I really wish that we, Black people, would start addressing the “work freedom” question in more nuanced ways, simply because there is more than one path to economic wokeness.
I’m a firm believer that we worship Entrepreneurs as the saviors of Black economics entirely too much. Not everyone is born an Entrepreneur or even enjoys or wants that life…I know I don’t.
Too much of the Black discussion of independent work revolves around the Entrepreneur. Much of our acknowledged economic history focuses on the business owner, but the freelancers who have always been there in their quiet work, get little attention…from shadetree mechanics, to musicians, to cooks and piano teachers…freelancing is nothing new.

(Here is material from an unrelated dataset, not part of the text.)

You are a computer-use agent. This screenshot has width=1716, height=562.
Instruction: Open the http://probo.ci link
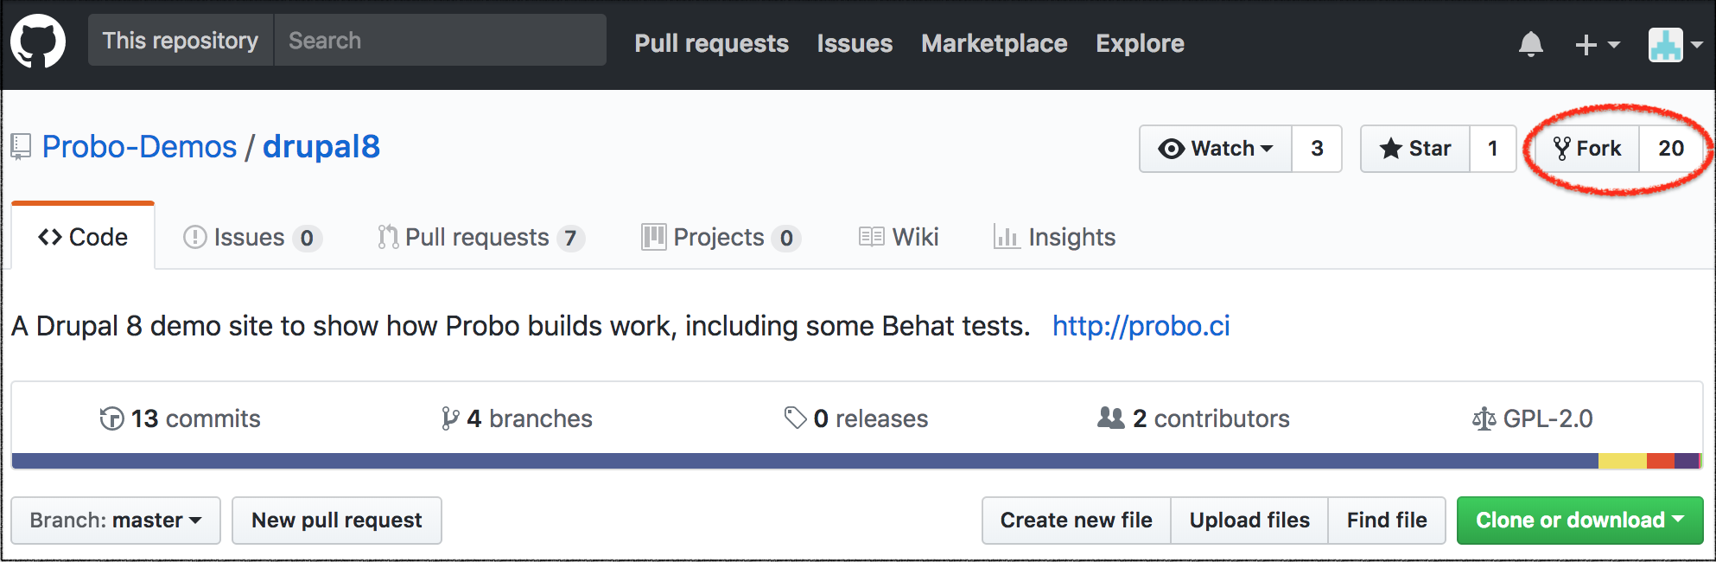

We have a proven history in all three forms of independent work and it’s time all three received equal respect without the respectability. Before that though, it’s important to understand what each is.
Freelancing, Ownership, Entrepreneurship…What’s The Difference?
I trust very little of the mainstream/White business media…tech and the Internet world included.
It’s not because they’re giving bad advice or are malicious (ok, sometimes they really are) but it’s largely because most of their advice flatly ignores my life situation. One of the few I do follow consistently is Seth Godin — as with any thought-leader of any race some things he says are questionable, but he does enough questioning of the status quo to be a reliable source for me.
He answers the entrepreneur/owner/freelancer question very neatly.
Do you want to be a freelancer, an entrepreneur or a business owner? A business owner is the boss, but it’s a job, a place that is stable and profitable. An entrepreneur is an artist of sorts, throwing herself into impossible situations and seeking out problems that require heart and guts to solve. Both are fine, but choose.
A freelancer is someone who gets paid for her work…Freelancers write, design, consult, advise, do taxes and hang wallpaper. Freelancing is the single easiest way to start a new business.
Entrepreneurs use money (preferably someone else’s money) to build a business bigger than themselves. Entrepreneurs make money when they sleep…The goal of a freelancer is to have a steady job with no boss, to do great work, to gradually increase demand so that the hourly wage goes up and the quality of gigs goes up too.
The goal of the entrepreneur is to sell out for a lot of money, or to build a long-term profit machine that is steady, stable and not particularly risky to run.
I believe we all need to acknowledge the importance of a work life that considers all these options and is willing to flow freely through them as needed. Our relationship with work is of a unique, and planned nature and if anyone needs the flexibility modern technology offers around income, we do.